新生兒聽力缺損之篩檢與照護需求

Issues Related to Screening and Caring for Newborns With Hearing Impairments

人類聽力自胎兒20週開始發展至孩童三歲前完成。造成聽力缺損的原因有：先天基因或後天感染等因素；孩童聽力若有缺損且延誤最佳治療時機，則影響範圍不僅包括個人的聽取能力，也對語言發展、智力及學習表現、社交及心理發展等有負面效應。目前聽力篩檢工具主要有兩種：短暫誘發耳聲傳射（transient evoked otoacousticemission）、自動聽性腦幹反應（automatedauditory brainstem response, aABR），其中aABR具有較高的敏感性、特異性以及較低的偽陽性和轉介率，為多數地區採用。在得知新生兒聽力缺損的當下，父母的情緒通常是倍感壓力與焦慮。病童在就醫與成長過程中，父母需外界醫療、經濟、社會或教育等多方面的資訊與協助，以渡過困難時刻。本文藉由文獻整理與報告，期能提供醫護人員於個案照護的參考。
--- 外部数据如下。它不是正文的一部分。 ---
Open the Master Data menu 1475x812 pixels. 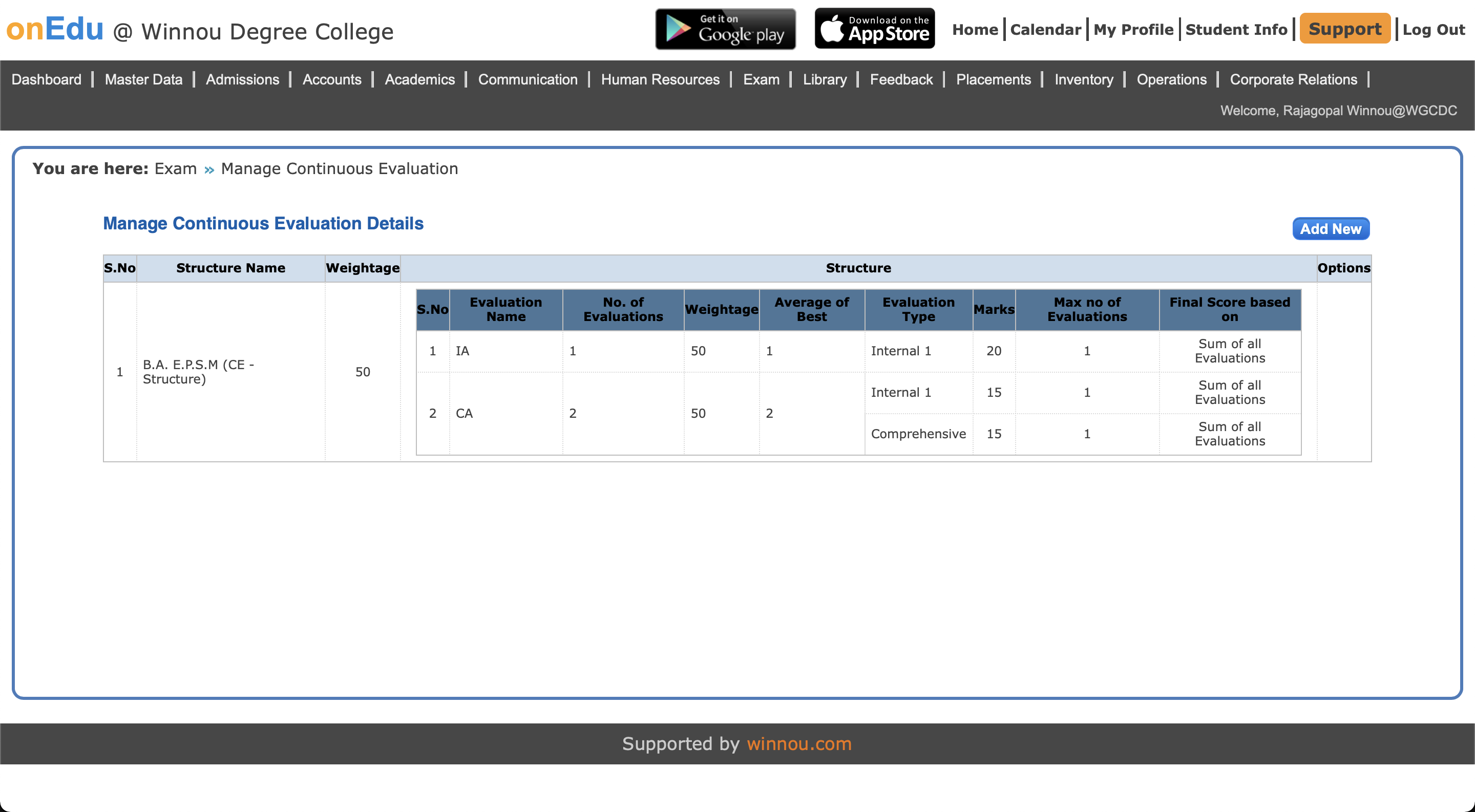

The critical period for auditory development in humans begins at around the 20th gestational week and continues until 3 years of age. Both genetic and environmental factors are known to cause impaired hearing. Without early identification and intervention, hearing-impaired children face a high risk of experiencing significant difficulties with speech and language development, social behavior, and emotional functioning. Two types of commonly used hearing screening technologies include transient evoked otoacoustic emission (TEOAE) and automated auditory brainstem response (aABR). aABR is considered to have high sensitivity and specificity, to have a relatively low referral rate, and to generate a relatively low rate of false-positive results in identifying newborn hearing impairment. The present paper outlines the psychosocial issues that are commonly experienced by parents of hearing- impaired children. Parents and other family members may benefit from medical, financial, social, and education supports in order to facilitate their adjustment to this challenging situation. The relevant literature is reviewed and recommendations for improving care for this population are provided.